2022 was the year markets were reminded of the risks posed by high inflation. Unfortunately for investors, this reminder came at a cost. Higher interest rates, intended to address high inflation, had an adverse effect on stock and bond performance. Bond prices move inversely to interest rates, so as rates rise, bond prices fall. The Bloomberg U.S. Aggregate Bond Index had its worst year on record, going back to 1976, falling 13%. The S&P 500 stock market index fell 18%. In January 2022, markets were expecting the (short-term) fed funds rate to end the year around 1%. But as the “transitory inflation” narrative lost credibility, the Federal Reserve engaged in one of the fastest U-turns in interest rate policy ever, causing the fed funds rate to blow past expectations and end the year over 4%.
Rising interest rates and slowing economic growth contributed to a sharp reversal in risk appetites in 2022. Unprofitable growth stocks benefitted in the pre-2022 regime of low rates and abundant investor demand for risky assets (cheap capital). This environment fueled a powerful feedback loop in which companies were able to use high valuations/stock prices as a means to pay employees (keeping cash expenses low) and fund low-return growth projects. The expected growth from these projects allowed investors to justify the inflated share prices, despite their questionable potential for producing strong returns. However, interest is compensation for money’s time. At higher interest rates, patience for growth to produce cash flow wanes. This contributed to a significant fall in growth stocks in 2022. Conversely, more reasonably priced value stocks weathered 2022 relatively well. The Russell 1000 Value Index declined 8% while the Russell 1000 Growth Index fell 29%.
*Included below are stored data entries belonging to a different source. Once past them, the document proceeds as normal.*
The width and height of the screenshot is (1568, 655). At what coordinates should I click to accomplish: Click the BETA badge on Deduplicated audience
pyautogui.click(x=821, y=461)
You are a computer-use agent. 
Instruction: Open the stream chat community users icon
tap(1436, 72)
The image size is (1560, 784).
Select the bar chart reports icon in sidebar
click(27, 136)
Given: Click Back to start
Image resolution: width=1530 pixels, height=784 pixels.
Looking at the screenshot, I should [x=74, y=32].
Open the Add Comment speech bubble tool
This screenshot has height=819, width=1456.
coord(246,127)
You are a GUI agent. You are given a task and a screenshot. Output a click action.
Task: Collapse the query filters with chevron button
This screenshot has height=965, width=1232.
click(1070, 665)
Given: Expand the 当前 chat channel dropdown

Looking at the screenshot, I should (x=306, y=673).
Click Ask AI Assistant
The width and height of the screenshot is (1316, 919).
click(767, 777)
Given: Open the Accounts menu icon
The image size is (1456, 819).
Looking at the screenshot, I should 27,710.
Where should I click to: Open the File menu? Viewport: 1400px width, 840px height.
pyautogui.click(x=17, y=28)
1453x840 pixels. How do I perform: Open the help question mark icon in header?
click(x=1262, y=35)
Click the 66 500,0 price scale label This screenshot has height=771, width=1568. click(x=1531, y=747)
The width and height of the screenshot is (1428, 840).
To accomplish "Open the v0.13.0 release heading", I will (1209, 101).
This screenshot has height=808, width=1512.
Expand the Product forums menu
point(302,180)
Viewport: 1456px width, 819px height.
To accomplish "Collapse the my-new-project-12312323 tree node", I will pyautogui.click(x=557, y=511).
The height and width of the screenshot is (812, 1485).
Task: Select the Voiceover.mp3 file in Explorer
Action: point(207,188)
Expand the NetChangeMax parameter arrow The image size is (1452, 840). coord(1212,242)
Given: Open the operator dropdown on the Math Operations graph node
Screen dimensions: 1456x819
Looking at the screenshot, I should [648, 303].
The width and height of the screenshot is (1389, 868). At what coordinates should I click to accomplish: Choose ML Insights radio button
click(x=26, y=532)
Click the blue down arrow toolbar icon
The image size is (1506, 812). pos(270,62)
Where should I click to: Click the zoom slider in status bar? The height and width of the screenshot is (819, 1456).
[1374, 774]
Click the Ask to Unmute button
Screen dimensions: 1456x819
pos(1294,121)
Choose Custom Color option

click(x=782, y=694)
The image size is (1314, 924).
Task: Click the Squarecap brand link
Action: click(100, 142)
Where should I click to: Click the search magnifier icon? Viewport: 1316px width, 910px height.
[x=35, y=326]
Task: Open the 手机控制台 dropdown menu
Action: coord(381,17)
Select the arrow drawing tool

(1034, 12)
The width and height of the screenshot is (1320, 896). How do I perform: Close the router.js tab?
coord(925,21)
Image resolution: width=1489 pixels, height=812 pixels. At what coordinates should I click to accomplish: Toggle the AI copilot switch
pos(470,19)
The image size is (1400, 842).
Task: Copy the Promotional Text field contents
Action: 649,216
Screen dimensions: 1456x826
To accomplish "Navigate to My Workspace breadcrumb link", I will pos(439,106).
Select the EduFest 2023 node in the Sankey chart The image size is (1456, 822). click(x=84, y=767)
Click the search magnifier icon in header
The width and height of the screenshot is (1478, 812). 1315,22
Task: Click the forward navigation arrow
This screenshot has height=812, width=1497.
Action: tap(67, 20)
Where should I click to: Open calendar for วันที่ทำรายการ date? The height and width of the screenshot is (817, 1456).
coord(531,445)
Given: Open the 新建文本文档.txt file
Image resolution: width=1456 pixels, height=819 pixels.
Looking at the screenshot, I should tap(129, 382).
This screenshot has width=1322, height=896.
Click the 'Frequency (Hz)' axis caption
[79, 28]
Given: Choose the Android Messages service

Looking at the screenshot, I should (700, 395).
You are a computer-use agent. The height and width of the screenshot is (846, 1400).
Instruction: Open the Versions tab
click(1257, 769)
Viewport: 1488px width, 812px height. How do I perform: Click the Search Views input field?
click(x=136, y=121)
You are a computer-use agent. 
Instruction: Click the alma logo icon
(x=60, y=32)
As inflation moderates going into 2023, a key focus will be on where it settles. Will some of the inflation prove to be very sticky, resulting in persistent mid-to-high-single-digit inflation? Or do things fall back to the pre-covid norm of around 2%? Bond markets are pricing in more of the latter. A quick normalization back to 2% inflation would be a major positive for markets and the economy, giving the Federal Reserve confidence to halt or even cut interest rates. But predicting the future is a tremendous challenge. A more worthwhile pursuit is preparation. We continue to focus on companies that can withstand a wide range of potential outcomes in 2023. We feel those with strong balance sheets, durable profit margins, favorable valuations, and shareholder-friendly management are best prepared for the coming year.